My wobbly heel caught on the sill, and I was flat on my face on the floor–books, papers, pens, and emergency chalk scattered around my outstretched arms and legs. Silence. I kept my eyes down, picked up my stuff, dumped it on the battered metal teacher’s desk and sat down. More silence. I looked up at twenty-five silent big men. Most had huge necks, chests, biceps, the product of life sentences to lift weights. They didn’t smile or move; they looked at me and waited.
“Good morning.” My voice was squeakier than usual. “Today we begin Introduction to Literature. We’ll be studying poetry, short stories, and Hamlet.” And I stumbled through my first class.
Weeks passed. They did the reading and spoke up in class, unlike most of my students at the college. We read parts of Hamlet out loud. I got to be both Ophelia and Gertrude. They said I wasn’t bad. I got permission to loan them a videotape of the play, and they watched it at night, which, they said, made it easier to learn. But they still didn’t much like Shakespeare and said so, often. I didn’t criticize anyone in class, and no one beat me up.

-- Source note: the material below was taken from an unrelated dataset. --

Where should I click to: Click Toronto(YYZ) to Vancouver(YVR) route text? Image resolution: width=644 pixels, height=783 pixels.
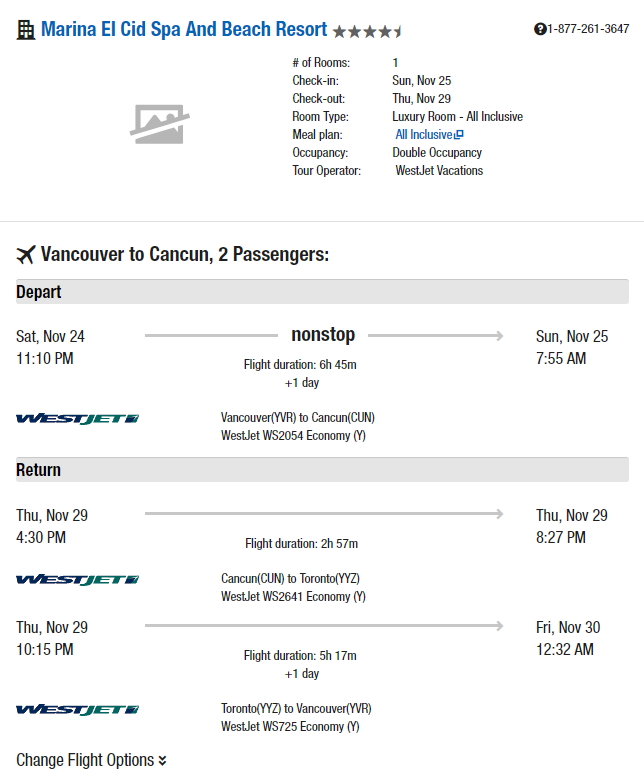(x=296, y=708)
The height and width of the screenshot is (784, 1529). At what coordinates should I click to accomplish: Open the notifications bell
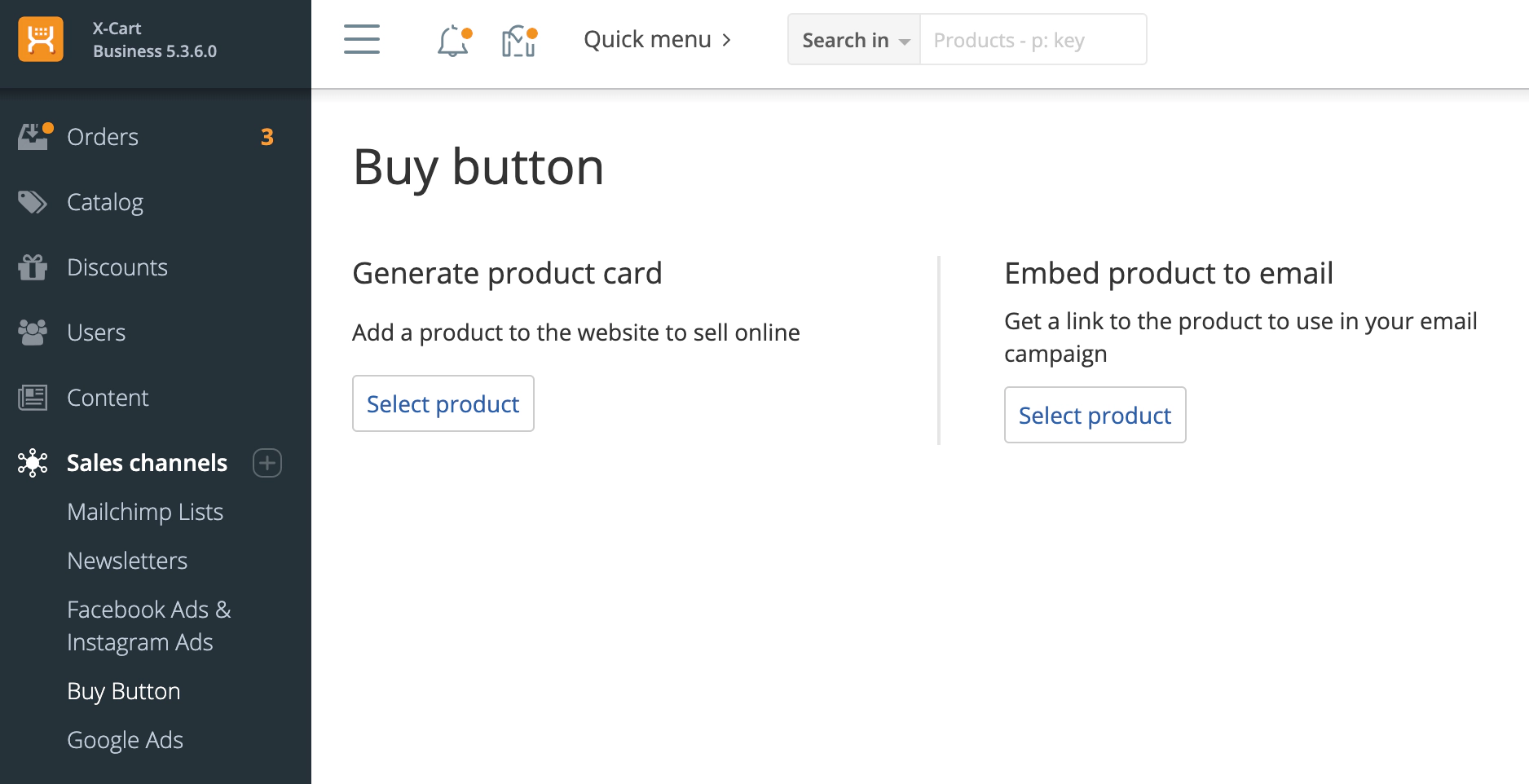[x=453, y=41]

I had one “incident.” Tony made fun of another student for asking too many dumb questions. George, a gigantic man with biceps bigger than my waist, rose to his feet and bellowed, “Who are you, *?*#!?! , to tell him he can’t talk in class?” And he nodded towards the door. They left abruptly, Tony first, George following. “I’ll never see little Tony again,” I thought.
Probably I should have done something. But I didn’t have a clue what that something was. So I finished teaching the poem “I wandered lonely as a cloud.” You know, the one by Wordsworth, about daffodils. After awhile, George came back alone. I hoped Tony was alive and not badly hurt. The next day, Tony came back too. Nobody explained anything to me. And I didn’t ask.
The men wrote papers, sometimes pretty good, except for the plagiarism. It was egregious! I talked to Roy back at the college.
“Margaret,” Roy said. “They’re in prison for reasons more serious than plagiarism.”
On the last day of class, we finished early. The men and I were almost comfortable together by then. They wanted to chat.
“Do you remember the time George took Tony out of class,” one asked. I nodded. “We were all watching your face. If you had cried, none of us would have come back.” Several agreed.
“And do you remember the first day of class? The day you fell on your face?” I doubted that I could ever forget. “We all thought it was the funniest thing we’d ever seen. The education officer came to talk to us afterwards.
“Men, I don’t care how bad a teacher she is. You had no business throwing her on the floor like that.’”
Everyone but me laughed. Class ended. We said our good-byes. One student offered to carry my books down the long hallway.
At the entrance, another inmate, a man I’d never noticed before, approached me and offered to carry the books to my car. (I really don’t think it’s allowed.)
“It’s the red Dodge Colt,” he said. “I watch you every time you leave.”
And with this unsettling tidbit in mind, I walked alone from the prison to my rusty little red car, on the last day of my prison teaching career.